*DIRECTIONS*
Please report every line from the material that contains the word "Switch".

■ ■ ■ ■

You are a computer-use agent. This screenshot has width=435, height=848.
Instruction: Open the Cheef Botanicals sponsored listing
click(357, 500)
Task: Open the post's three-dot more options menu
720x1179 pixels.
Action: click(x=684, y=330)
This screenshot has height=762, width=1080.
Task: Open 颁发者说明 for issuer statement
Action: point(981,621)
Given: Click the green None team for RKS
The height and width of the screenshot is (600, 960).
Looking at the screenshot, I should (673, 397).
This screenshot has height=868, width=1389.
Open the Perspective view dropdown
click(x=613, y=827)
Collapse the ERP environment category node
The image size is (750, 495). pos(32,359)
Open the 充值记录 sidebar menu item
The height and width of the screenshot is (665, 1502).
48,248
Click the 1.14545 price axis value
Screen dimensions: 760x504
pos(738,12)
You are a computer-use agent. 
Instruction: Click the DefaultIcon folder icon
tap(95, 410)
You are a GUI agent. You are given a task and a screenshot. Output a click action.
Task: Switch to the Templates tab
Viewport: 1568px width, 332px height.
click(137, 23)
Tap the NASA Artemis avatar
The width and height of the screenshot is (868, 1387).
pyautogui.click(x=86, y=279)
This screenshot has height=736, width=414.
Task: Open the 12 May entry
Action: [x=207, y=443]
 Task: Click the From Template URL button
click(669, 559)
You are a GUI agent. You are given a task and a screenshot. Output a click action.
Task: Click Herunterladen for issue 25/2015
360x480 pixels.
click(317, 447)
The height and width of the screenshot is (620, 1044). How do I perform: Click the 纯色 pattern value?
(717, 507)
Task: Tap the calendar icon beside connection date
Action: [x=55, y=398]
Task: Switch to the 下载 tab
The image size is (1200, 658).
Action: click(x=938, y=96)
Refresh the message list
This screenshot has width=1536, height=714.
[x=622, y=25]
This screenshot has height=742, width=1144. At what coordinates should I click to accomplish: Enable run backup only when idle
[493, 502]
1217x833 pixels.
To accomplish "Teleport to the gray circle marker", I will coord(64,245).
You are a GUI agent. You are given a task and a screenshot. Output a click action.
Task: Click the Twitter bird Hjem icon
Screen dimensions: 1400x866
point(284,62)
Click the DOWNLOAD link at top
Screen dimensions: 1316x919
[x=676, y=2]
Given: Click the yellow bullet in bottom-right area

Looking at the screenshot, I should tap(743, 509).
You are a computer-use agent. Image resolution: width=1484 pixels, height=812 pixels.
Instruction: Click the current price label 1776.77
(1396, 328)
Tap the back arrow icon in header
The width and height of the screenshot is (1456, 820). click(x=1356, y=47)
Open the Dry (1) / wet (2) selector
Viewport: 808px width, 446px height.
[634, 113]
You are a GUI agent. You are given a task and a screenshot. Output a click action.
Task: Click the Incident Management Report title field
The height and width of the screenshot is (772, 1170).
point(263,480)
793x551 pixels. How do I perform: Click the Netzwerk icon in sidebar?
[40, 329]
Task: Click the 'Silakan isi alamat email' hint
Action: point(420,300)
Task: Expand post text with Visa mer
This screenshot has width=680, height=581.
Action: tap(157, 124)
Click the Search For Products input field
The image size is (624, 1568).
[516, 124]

■ ■ ■ ■

*RESULT FOR THIS EXERCISE*
Task: Switch to the Templates tab
Task: Switch to the 下载 tab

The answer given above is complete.